Repeat word for word, please, only the lines from the one that includes "674x677 pixels. At" through the final line of the data.

======== SOURCE DATA ========

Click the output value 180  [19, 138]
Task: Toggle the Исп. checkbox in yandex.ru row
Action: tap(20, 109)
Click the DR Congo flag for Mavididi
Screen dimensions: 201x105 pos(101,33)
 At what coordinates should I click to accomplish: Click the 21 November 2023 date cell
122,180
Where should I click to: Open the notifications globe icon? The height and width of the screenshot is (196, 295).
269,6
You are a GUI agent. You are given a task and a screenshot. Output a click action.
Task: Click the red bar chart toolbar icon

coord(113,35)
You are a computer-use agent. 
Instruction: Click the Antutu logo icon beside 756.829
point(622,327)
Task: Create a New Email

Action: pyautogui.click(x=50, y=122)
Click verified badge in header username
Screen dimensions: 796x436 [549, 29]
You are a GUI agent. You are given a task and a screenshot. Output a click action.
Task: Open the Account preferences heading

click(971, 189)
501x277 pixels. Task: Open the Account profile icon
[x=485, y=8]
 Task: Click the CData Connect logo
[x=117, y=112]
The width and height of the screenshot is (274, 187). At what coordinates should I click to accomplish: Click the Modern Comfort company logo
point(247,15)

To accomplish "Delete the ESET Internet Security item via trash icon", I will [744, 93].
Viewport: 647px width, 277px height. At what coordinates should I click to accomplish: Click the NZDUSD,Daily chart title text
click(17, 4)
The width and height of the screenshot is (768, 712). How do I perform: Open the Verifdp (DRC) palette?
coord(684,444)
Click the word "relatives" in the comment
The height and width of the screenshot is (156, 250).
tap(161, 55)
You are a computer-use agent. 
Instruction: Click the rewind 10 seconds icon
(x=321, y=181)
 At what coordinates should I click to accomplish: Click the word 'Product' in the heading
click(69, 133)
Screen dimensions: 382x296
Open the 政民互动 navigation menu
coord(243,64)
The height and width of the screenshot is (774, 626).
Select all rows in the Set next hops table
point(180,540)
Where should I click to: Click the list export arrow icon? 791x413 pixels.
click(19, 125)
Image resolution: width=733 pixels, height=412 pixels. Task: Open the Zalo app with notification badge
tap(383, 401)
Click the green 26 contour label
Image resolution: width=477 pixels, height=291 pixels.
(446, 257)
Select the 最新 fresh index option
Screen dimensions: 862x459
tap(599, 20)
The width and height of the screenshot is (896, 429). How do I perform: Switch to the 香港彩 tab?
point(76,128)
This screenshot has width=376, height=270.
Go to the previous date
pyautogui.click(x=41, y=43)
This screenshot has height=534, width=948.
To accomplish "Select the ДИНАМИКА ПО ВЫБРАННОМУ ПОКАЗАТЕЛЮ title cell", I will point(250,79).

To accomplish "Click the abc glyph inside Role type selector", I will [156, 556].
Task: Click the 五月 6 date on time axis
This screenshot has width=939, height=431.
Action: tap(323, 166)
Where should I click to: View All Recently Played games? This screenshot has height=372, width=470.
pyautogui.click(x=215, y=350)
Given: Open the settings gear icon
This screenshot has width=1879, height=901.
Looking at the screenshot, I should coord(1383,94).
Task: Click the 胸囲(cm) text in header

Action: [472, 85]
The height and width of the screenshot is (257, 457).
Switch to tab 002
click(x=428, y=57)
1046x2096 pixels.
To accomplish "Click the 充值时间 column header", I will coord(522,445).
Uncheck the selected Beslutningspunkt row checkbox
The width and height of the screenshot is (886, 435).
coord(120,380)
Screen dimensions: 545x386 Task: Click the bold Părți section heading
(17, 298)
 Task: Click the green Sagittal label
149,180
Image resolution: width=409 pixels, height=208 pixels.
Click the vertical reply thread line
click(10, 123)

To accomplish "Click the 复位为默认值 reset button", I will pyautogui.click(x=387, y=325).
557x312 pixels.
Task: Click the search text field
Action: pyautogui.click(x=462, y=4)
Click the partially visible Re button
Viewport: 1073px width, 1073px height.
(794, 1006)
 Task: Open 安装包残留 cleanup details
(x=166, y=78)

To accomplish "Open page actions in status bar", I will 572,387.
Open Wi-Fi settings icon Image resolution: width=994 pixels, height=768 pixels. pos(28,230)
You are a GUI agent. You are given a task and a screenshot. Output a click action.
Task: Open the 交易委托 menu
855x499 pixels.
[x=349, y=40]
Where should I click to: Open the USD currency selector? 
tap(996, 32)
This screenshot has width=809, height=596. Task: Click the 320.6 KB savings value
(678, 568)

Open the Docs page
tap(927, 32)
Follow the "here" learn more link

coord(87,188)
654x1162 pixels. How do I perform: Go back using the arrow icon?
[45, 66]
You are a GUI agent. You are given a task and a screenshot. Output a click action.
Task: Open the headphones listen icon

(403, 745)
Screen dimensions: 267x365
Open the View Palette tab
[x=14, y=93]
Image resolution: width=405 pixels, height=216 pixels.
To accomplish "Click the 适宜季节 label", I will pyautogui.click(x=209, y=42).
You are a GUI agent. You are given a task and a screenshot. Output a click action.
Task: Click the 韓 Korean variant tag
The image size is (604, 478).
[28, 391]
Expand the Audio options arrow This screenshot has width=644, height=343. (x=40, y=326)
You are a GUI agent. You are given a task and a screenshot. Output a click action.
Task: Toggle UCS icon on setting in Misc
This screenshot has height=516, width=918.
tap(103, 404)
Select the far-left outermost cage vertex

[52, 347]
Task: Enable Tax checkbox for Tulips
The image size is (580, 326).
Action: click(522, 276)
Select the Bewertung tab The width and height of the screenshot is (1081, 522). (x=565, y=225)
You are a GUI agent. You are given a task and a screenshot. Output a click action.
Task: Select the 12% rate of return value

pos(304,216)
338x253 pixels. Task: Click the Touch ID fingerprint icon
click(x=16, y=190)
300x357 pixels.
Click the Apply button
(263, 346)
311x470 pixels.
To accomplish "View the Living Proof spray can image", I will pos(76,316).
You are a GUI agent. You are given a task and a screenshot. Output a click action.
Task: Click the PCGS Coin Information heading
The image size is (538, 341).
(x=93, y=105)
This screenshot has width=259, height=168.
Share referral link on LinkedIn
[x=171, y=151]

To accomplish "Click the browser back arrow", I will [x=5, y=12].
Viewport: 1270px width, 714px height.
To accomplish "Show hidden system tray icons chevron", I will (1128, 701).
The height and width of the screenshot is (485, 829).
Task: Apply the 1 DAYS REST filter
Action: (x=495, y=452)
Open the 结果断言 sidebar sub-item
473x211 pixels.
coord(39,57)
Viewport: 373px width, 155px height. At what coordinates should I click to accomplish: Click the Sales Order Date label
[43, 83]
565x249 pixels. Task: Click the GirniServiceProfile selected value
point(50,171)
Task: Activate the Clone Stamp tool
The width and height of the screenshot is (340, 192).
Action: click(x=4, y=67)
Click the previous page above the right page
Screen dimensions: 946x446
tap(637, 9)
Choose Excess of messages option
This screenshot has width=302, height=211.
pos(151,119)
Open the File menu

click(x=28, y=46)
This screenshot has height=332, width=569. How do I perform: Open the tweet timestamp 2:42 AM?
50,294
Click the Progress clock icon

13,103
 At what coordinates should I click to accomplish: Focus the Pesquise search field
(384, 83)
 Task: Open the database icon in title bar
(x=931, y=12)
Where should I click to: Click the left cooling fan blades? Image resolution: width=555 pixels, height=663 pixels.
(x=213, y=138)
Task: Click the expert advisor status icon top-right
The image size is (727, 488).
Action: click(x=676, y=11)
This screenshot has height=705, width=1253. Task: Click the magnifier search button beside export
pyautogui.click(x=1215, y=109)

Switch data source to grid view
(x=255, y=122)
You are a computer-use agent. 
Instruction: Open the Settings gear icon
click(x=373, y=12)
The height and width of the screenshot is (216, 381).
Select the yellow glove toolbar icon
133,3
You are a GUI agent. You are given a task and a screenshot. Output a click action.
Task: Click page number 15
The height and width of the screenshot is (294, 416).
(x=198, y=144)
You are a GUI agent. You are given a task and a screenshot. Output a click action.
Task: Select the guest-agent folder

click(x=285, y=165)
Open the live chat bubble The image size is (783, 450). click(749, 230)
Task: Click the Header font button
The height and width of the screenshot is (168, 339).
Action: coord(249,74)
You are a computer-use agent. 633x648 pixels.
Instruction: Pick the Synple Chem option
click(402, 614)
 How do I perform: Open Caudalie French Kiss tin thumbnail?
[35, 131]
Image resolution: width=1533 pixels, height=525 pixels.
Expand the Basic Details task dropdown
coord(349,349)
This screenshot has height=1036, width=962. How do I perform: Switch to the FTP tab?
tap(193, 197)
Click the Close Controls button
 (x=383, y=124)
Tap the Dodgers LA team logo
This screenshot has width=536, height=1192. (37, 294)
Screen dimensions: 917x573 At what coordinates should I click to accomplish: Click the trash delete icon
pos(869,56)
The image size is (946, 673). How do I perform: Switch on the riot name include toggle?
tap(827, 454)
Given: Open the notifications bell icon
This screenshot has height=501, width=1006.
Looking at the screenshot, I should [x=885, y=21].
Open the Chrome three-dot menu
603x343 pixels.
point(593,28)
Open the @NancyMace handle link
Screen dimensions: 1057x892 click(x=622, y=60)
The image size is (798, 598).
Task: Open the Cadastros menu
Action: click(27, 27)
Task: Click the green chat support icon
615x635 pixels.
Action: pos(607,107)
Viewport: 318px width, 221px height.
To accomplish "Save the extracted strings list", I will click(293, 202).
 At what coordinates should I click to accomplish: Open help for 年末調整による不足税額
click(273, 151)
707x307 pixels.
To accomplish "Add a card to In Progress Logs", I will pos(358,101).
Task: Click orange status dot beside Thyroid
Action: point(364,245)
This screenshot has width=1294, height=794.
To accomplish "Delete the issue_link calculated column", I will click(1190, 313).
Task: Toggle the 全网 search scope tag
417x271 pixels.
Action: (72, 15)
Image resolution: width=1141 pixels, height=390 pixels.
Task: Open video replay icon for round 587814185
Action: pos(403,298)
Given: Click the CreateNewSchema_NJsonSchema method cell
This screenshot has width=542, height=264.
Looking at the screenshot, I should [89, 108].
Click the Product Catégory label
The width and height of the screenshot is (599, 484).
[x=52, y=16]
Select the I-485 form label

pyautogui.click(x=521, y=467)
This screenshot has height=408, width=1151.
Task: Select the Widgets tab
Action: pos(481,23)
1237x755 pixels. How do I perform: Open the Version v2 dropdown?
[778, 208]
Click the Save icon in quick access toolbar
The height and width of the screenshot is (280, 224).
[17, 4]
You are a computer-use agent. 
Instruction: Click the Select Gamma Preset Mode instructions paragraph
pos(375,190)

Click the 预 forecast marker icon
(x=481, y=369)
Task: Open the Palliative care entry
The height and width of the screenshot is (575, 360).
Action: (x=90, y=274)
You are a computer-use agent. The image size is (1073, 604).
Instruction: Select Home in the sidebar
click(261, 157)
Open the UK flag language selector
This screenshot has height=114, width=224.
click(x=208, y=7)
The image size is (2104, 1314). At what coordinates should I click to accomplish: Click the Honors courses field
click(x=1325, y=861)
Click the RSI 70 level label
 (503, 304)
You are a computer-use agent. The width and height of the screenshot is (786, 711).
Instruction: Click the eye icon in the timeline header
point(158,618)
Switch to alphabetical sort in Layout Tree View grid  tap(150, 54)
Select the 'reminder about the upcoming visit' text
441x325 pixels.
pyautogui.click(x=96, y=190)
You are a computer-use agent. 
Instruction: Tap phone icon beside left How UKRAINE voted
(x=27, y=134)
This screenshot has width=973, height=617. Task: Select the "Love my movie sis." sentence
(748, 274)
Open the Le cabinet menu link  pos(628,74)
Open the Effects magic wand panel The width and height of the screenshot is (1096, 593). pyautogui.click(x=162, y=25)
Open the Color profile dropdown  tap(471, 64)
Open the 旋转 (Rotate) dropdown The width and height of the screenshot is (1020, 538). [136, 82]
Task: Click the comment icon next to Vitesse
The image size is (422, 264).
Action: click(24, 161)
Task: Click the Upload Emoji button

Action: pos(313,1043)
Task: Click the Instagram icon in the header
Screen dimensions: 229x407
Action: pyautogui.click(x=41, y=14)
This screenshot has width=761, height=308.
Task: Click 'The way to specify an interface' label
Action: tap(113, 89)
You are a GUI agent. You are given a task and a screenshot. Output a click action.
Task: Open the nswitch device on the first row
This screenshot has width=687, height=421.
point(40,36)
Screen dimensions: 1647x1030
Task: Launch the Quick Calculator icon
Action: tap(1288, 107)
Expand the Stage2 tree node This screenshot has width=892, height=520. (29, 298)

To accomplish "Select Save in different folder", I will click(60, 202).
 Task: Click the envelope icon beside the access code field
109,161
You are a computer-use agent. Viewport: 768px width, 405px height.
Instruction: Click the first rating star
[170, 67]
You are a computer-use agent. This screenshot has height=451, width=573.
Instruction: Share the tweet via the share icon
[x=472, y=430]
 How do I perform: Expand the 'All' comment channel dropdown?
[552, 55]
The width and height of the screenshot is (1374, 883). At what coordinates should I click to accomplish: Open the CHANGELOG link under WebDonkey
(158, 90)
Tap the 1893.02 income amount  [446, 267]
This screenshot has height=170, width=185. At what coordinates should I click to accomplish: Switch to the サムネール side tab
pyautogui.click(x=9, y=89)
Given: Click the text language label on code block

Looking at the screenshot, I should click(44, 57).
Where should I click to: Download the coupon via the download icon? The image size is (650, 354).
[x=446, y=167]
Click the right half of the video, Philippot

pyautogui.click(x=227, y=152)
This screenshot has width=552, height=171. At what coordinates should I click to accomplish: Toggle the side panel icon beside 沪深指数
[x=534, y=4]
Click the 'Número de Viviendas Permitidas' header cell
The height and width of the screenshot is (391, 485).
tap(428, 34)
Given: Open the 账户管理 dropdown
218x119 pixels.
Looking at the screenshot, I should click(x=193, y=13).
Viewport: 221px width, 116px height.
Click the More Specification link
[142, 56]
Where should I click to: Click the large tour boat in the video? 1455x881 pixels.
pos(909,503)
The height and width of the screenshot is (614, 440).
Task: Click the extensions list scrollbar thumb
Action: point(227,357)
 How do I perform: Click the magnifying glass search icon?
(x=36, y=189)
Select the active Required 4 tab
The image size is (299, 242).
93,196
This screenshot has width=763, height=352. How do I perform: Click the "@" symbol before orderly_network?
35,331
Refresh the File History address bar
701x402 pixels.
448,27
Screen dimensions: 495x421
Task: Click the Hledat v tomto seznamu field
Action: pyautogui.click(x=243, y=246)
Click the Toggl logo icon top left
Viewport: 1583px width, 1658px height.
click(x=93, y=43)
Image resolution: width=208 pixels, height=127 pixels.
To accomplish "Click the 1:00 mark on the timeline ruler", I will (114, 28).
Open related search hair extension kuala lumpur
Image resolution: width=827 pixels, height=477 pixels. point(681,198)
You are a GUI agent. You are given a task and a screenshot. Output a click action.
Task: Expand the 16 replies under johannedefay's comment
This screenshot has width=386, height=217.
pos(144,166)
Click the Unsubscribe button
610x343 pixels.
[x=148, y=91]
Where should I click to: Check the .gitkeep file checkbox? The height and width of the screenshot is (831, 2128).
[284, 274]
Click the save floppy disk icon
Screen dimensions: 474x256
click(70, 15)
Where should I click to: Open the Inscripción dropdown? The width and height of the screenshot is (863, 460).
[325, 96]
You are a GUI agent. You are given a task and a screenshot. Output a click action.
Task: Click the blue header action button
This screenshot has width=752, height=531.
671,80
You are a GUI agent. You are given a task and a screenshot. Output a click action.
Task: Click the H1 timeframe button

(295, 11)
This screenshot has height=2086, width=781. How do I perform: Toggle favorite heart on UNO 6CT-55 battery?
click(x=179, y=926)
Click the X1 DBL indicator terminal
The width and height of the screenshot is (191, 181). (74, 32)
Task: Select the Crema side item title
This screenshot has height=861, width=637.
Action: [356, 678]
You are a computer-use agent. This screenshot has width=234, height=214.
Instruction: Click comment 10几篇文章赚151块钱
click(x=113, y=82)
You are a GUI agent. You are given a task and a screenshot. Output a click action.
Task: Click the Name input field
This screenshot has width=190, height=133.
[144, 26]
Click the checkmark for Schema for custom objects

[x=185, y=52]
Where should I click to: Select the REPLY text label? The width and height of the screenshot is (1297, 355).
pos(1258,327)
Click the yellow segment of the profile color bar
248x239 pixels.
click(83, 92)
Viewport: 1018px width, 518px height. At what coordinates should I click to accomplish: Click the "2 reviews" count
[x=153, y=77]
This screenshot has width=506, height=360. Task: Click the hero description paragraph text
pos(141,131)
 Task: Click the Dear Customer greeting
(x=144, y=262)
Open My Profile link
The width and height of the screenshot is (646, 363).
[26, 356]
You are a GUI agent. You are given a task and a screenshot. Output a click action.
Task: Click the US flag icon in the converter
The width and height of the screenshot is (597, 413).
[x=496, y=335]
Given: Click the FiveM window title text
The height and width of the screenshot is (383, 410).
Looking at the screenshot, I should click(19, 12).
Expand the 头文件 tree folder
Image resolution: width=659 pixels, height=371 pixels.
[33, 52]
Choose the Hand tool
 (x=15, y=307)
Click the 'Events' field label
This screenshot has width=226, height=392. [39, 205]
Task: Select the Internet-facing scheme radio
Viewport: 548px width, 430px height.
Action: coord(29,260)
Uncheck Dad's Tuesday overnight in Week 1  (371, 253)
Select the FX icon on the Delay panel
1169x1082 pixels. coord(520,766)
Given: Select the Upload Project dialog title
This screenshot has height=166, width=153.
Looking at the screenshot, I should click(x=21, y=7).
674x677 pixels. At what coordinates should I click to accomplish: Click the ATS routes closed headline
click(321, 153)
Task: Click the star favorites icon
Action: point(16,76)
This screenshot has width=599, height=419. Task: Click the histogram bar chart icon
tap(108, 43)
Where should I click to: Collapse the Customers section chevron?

========

## REPLY
674x677 pixels. At what coordinates should I click to accomplish: Click the ATS routes closed headline
click(321, 153)
Task: Click the star favorites icon
Action: point(16,76)
This screenshot has width=599, height=419. Task: Click the histogram bar chart icon
tap(108, 43)
Where should I click to: Collapse the Customers section chevron?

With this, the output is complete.